State Sen. Reuven Carlyle, D-Seattle, is less certain.

“Every hour and every day is at hyper-warp speed,” Carlyle said of this stage of budget negotiations. “Things could happen quickly, or they could crash into a black hole.”

Besides the school-funding issue, lawmakers also need to agree on a two-year budget that pays for other parts of state government, including mental health services, child care, prisons and state worker contracts.

Earlier this year, Republicans proposed a $43 billion spending plan that relies mainly on an increase in the state property tax. In turn, the plan, which is favored by Republican leaders in the state Senate, would reduce local school district property-tax levies substantially.

That plan has come under fire from Democrats who control the state House. They object to how the GOP’s property-tax shift would raise property taxes in certain parts of the state.

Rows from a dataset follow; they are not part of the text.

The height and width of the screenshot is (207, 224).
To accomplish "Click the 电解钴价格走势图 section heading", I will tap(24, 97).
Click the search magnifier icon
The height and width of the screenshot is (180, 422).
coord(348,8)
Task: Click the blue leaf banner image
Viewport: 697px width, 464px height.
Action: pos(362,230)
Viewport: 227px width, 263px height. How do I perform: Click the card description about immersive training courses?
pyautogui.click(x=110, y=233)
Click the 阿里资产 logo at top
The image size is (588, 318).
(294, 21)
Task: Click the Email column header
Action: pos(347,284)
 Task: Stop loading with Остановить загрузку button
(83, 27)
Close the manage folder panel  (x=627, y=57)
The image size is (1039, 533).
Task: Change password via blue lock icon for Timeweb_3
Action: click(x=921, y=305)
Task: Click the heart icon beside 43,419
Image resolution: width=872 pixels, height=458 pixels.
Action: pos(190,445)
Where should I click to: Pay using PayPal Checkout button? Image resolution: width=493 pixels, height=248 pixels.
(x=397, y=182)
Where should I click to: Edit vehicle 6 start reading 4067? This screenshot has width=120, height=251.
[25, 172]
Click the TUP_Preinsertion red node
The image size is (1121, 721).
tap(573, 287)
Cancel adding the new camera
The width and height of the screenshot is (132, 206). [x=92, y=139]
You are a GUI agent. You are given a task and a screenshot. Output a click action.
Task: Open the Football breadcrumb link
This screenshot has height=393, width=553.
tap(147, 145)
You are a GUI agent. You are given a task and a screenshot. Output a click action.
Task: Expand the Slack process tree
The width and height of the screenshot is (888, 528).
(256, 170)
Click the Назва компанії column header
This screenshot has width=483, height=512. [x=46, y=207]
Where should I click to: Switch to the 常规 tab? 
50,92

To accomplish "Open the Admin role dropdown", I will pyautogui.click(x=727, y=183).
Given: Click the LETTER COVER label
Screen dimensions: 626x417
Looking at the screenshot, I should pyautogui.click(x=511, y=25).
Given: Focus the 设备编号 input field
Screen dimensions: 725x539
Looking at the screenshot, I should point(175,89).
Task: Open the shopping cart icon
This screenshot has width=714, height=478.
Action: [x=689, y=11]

Under the Republican plan, property taxes would go up in Seattle, Bellevue, Mercer Island and other areas with high costs of living, as well as for some homeowners living in small, rural districts. Others would see their property taxes go down under the GOP proposal.

Democrats, meanwhile, have floated a $44.7 billion budget that would rely on about $3 billion in new taxes, including a new tax on capital gains and tax hikes on some businesses.

Key lawmakers have been negotiating for weeks to reach a compromise on both the overall budget and education policy.

As negotiations have progressed, Inslee has said the Democrats’ capital-gains tax is off the table. That tax, which Republicans fiercely opposed, would have affected income from the sales of stocks and bonds.

Inslee and other leaders wouldn’t discuss specifics about what is now holding up negotiations.

Earlier this week, the lead budget writers in the House and Senate said they were focused on ensuring the state government would not shut down July 1. They alluded to having a backup plan in mind in case they can’t reach a deal before the June 30 deadline, but they wouldn’t share details.

“Of course we have a backup plan — we always have a backup plan,” said Sen. John Braun, R-Centralia and the lead Senate budget writer. “But that’s not what we should be focused on. We should be focused on getting the job done on June 30.”

On Wednesday, Inslee said he would veto a temporary budget aimed solely at keeping the government running for a few extra days until lawmakers reach a deal. He called the idea of a 30-day temporary budget “unacceptable.”

“They do not need more time to get this job done,” said Inslee, adding he’s been “very clear” on that. “They’ve had months to do this.”